On apprend aujourd’hui que le tribunal ne considère pas qu’il s’agit d’un crime antisémite. Finalement je ne suis pas juriste, je n’y connais rien. Il paraît que le coupable a affirmé que son motif n’était pas anti juif. C’était quoi, son motif ? Ça ne me regarde pas. Par contre, je commence à me demander ce que ça serait, un crime anti juif ? Si traiter une dame de sale juive puis la massacrer et la défenestrer ça ne suffit pas, il faut faire quoi ?

J’ai honte que ça soit toujours des juifs qui se trouvent à écrire qu’à force de vouloir éviter de faire des vagues nos forces de l’ordre nous donnent parfois l’impression qu’on gène. Je suis le moins communautaire du monde. Je suis le premier que ça énerve, quand des gens utilisent leur ethnie ou leur religion pour se faire plaindre. Mais là, c’est dur. On a un sentiment de « circulez y a rien à voir » qui me semble dangereux. À force de ne rien voir, j’ai le sentiment qu’on peut susciter des vocations. Ou alors il y a une circonstance atténuante de bêtise ? Je me souviens qu’on disait ça au moment du « gang des barbares ». On disait qu’ils étaient tellement bêtes qu’ils ne se rendaient pas compte.

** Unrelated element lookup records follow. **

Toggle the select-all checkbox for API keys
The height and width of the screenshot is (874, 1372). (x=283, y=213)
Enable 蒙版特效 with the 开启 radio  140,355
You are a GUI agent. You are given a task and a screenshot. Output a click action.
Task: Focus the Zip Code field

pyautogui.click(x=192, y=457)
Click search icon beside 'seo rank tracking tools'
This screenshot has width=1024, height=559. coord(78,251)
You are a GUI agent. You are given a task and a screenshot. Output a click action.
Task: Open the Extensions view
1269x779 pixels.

Peut-être que je me trompe complètement. Qu’est ce qui se produit, en moi, lorsque j’ai honte d’écrire ces lignes ? Je déteste parler « en tant que juif ». On ne devrait pas avoir à le faire. Pour calmer les esprits, je suggère au tribunal d’édicter une jurisprudence claire et d’affirmer haut et fort qu’un crime antisémite, ça n’existe pas. Je crois que ça soulagerait beaucoup de monde. Ça nous évitera de nous creuser la tête à nous demander ce que l’assassin aurait pu faire de plus pour que le tribunal décèle dans son geste un soupçon de haine contre les juifs.